Respected reviewers took her at her word, saying that she was an inspiring example of "moral intelligence", and "She is merely great. She says no. We know better." Much of the praise was justified – her prose profited from the more relaxed tone encouraged by a later generation and her own advanced age – but, as the latter comment suggests, she knew how to put herself across.

Reading those books now, one is struck by how much Hellman leaves out, how much she blurs, by her frequent, tactical admissions of her rudeness and Hammett's infidelities, and her theatrically terse, understated revelations of struggle and suffering. In Pentimento she wrote of her own part in the pre-war fight against fascism. She had, she said, smuggled money into Nazi Germany to save the lives of hundreds of people, not only of Jews, but socialists and Catholics. This broad-based mercy mission was made into the film Julia (1977), with Hellman played by Jane Fonda.

But when Hellman died in 1984, a stampede of witnesses came forth with stories of their own.
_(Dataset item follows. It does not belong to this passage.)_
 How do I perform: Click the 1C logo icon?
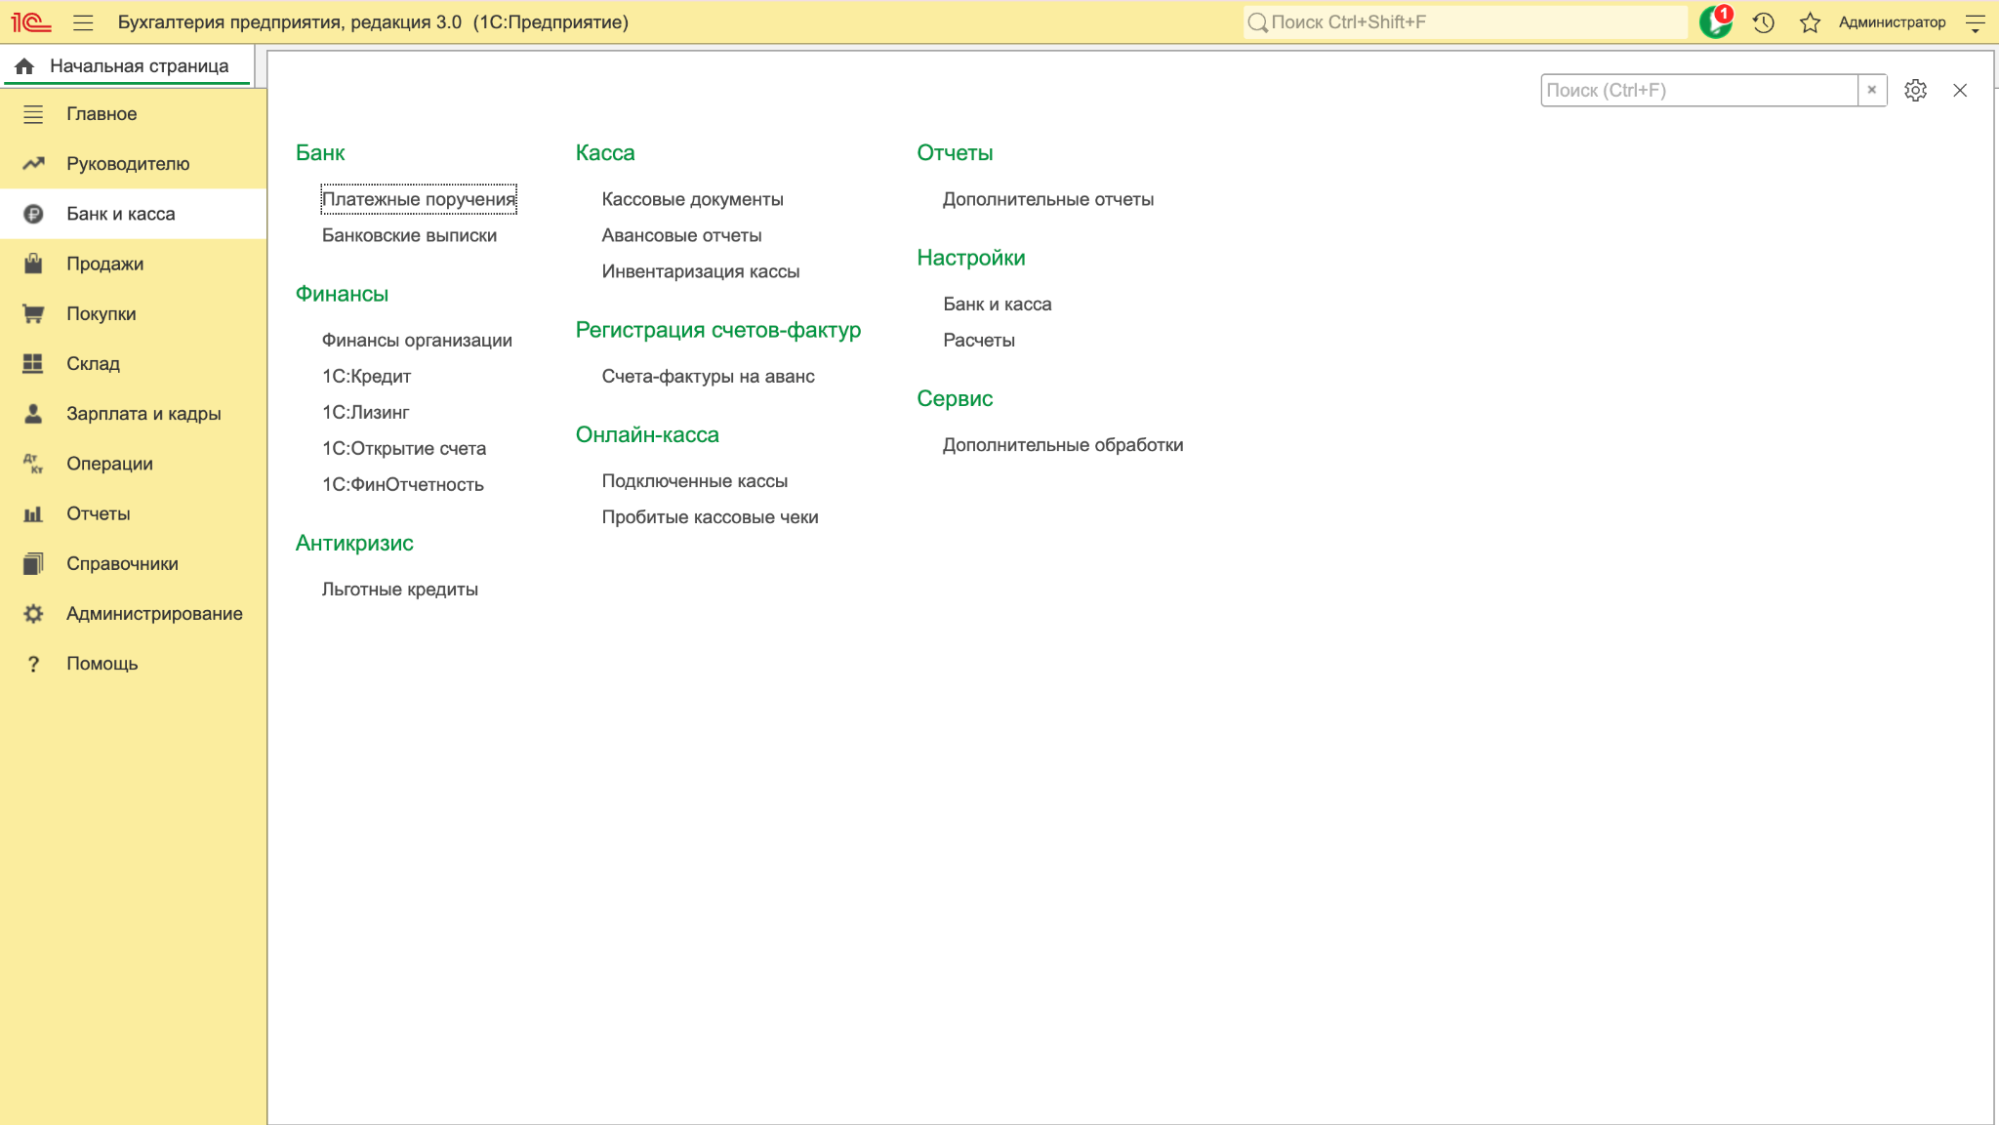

Most damaging was the discovery that her friend Julia – and therefore her own anti-Nazi exploits – never existed. If Hellman had not been as virtuous as she claimed, neither had she experienced as much hardship. Though she claimed in her memoirs that, fallen on hard times, she had to work behind a counter in a department store, a posthumous biography proved this was nonsense.
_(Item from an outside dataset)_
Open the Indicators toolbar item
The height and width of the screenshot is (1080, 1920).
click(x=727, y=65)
Worse than the mythmaking there were also many revelations of malice. When Hellman was not invited to a party on Frank Sinatra's yacht, she made an anonymous telephone call to the police, saying there was a bomb on board. After Hammett's death, she cheated his two daughters, to whom he had left his estate, out of more than a quarter of a million dollars' worth of royalties.

When the truth about Hellman's relationship with Hammett was also disclosed, one could understand such displaced revenge. His infidelity was much more frequent than she reported and he was not only a drunk, but nasty and violent. Hellman, though, didn't suffer in celibacy. She was no beauty, even when young (when old, it was said she looked like George Washington, or Casey Stengel, the manager of the Mets baseball team), but never let that stop her from having plenty of men – rich men, successful men, men several decades younger. Well into her seventies she was the talk of Manhattan for not only purring huskily to young men at parties but flashing her silk knickers.

Why did none of this get into print before she died? One example may suffice to explain. When a journalist wrote a piece she disliked, she told him that if he didn't print a retraction she would tell his employer (this was when such things mattered) that he frequented gay bars. It was no coincidence that the plot of all Hellman's hit plays turned on blackmail.

One episode that Hellman did not make up was her refusal in 1952 to tell HUAC the names of people who were, or may have been, communists 20 years before. Hellman was hardly the only witness to defy the committee, and she was not punished for doing so (Hammett, old and ill, did so less dramatically and was sent to prison for a year). But the showmanship she brought to her defiance and its exploitation (when she declared, "I cannot and will not cut my conscience to fit this year's fashions," she was wearing a brand-new Balmain) does not detract from her courage at a time when many others destroyed their friends rather than damage their own careers.

How ironic, though, that this self-made monument to truth is now remembered as a mythomane, her last act the persecution of a fellow writer. Then living in New York, I never much cared for Mary McCarthy, but was outraged that no one was helping her. "Why don't we all say that Hellman is a liar?" I asked the editor of a literary magazine. "If everyone wrote the same thing, she couldn't sue us all, and what we said could be used by the defence." He patted my hand and smiled.

"It's very simple," he said. "Everybody's afraid of Lillian, and nobody really likes Mary."